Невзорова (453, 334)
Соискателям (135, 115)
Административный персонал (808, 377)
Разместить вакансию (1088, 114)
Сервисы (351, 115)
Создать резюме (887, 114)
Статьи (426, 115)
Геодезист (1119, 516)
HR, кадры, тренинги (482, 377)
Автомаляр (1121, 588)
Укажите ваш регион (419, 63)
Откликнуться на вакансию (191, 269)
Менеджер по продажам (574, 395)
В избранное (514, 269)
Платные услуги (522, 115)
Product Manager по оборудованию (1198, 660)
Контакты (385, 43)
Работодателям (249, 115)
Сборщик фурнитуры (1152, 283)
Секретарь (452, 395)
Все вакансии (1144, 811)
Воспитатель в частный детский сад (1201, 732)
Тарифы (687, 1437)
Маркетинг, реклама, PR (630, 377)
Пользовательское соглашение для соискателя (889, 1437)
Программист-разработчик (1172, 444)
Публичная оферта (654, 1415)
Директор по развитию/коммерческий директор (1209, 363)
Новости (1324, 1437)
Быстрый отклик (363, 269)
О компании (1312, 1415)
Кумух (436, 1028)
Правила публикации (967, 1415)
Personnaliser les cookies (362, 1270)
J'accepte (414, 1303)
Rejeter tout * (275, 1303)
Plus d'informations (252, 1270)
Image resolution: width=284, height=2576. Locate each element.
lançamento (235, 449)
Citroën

**********

Repeat word for word the lines running from the line containing "Откликнуться на вакансию (191, 269)" to the end of the entries above, inclusive.

Откликнуться на вакансию (191, 269)
Менеджер по продажам (574, 395)
В избранное (514, 269)
Платные услуги (522, 115)
Product Manager по оборудованию (1198, 660)
Контакты (385, 43)
Работодателям (249, 115)
Сборщик фурнитуры (1152, 283)
Секретарь (452, 395)
Все вакансии (1144, 811)
Воспитатель в частный детский сад (1201, 732)
Тарифы (687, 1437)
Маркетинг, реклама, PR (630, 377)
Пользовательское соглашение для соискателя (889, 1437)
Программист-разработчик (1172, 444)
Публичная оферта (654, 1415)
Директор по развитию/коммерческий директор (1209, 363)
Новости (1324, 1437)
Быстрый отклик (363, 269)
О компании (1312, 1415)
Кумух (436, 1028)
Правила публикации (967, 1415)
Personnaliser les cookies (362, 1270)
J'accepte (414, 1303)
Rejeter tout * (275, 1303)
Plus d'informations (252, 1270)
Image resolution: width=284, height=2576. Locate each element.
lançamento (235, 449)
Citroën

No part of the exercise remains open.